Perhaps if I were willing to spend another couple months on it I could figure out how to bootstrap a cluster with no manual input, but it wasn’t worth the time.
But now that the thing is actually online and working it’s pretty nice.
What the article doesn’t spell out is that at least on etcd 2.x, activating user/password authentication is a true performance killer. So if you want ACLs a bit more complex than “client has a valid TLS certificate to connect with”, you had to either take the huge performance hit, or get creative and proxy etcd via nginx to support a better auth model[1].
Even then, etcd has never been designed as something that could be exposed directly to the internet, I wouldn’t blame the developers for not foreseeing people ignoring the most basic security principles (like: don’t have any of your datastores directly exposed to the internet); but I would blame them for attaching an auth model post-facto to etcd, and for the fact that, along all the 2.x series, auth was basically unusable (see e.g. https://github.com/coreos/etcd/issues/5840 or https://github.com/coreos/etcd/issues/3223) and has been “fixed” in 3.1 and following releases by allowing to do RBAC based on the common name of a client TLS certificate…
FYI: Your [1] is missing also
Then it shouldn’t by default bind to 0.0.0.0
What reasons do owners have to keep their etcd servers open to the internet? Is this mainly used for cross-datacentre communication?
Unfortunately, I think it’s more common that this happens accidentally rather than deliberately, e.g. someone spinning up AWS servers and installing etcd in it’s default configuration on them without really thinking about the fact that they’re exposed to the internet.
Zero sympathy for those pwned.
Why? Admittedly they should check and change the default config. But having no auth by default is a terrible design decision just to keep backward compatibility.

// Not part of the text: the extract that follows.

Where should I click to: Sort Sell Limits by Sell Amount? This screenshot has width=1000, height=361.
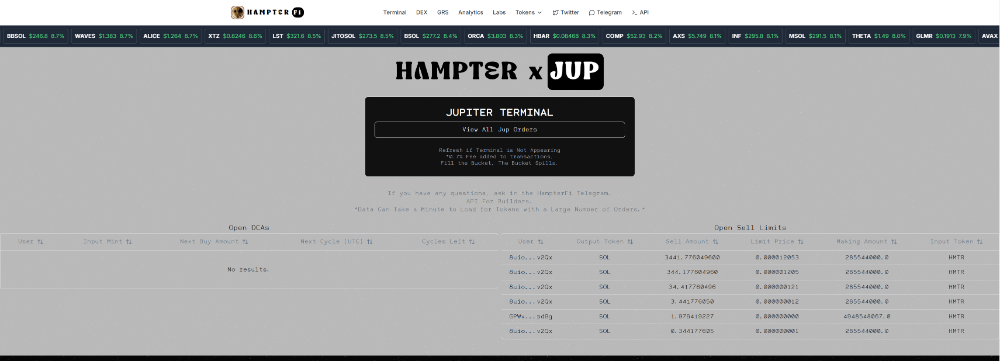(692, 242)
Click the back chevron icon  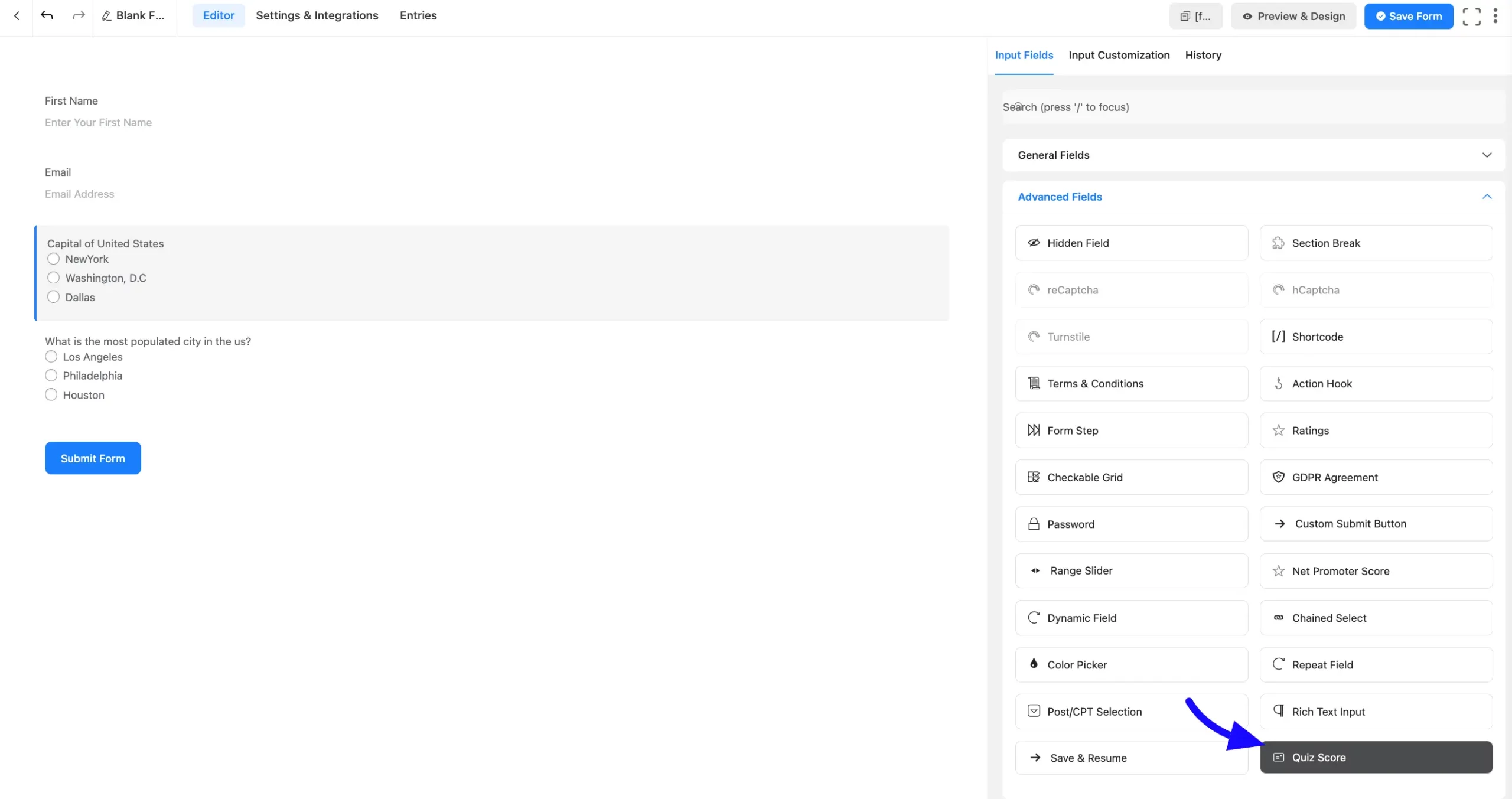pos(17,16)
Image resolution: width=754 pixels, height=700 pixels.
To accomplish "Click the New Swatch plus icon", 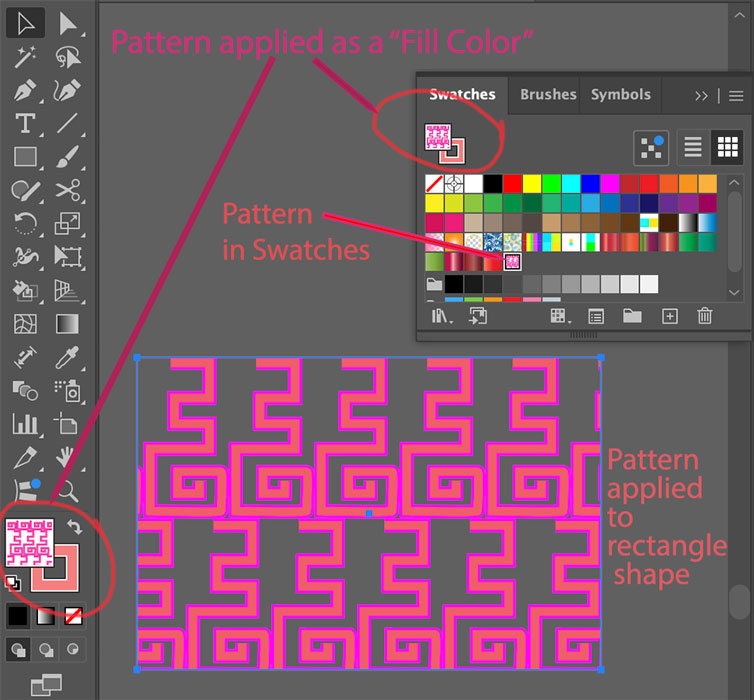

Why? Because using etcd in the first place is probably a dumb decision, and if you (for some bizarre reason) actually need it, then anyone who calls themselves a “sys admin” should be prudent enough to not install software that exposes all of your most private and important credentials to the Internet. And if you do install such software, you should most definitely be aware of it and configure it properly — before it takes down everything.
If you’re not competent enough to do that, you have no business being a system administrator, you are a security threat to anyone who hires you.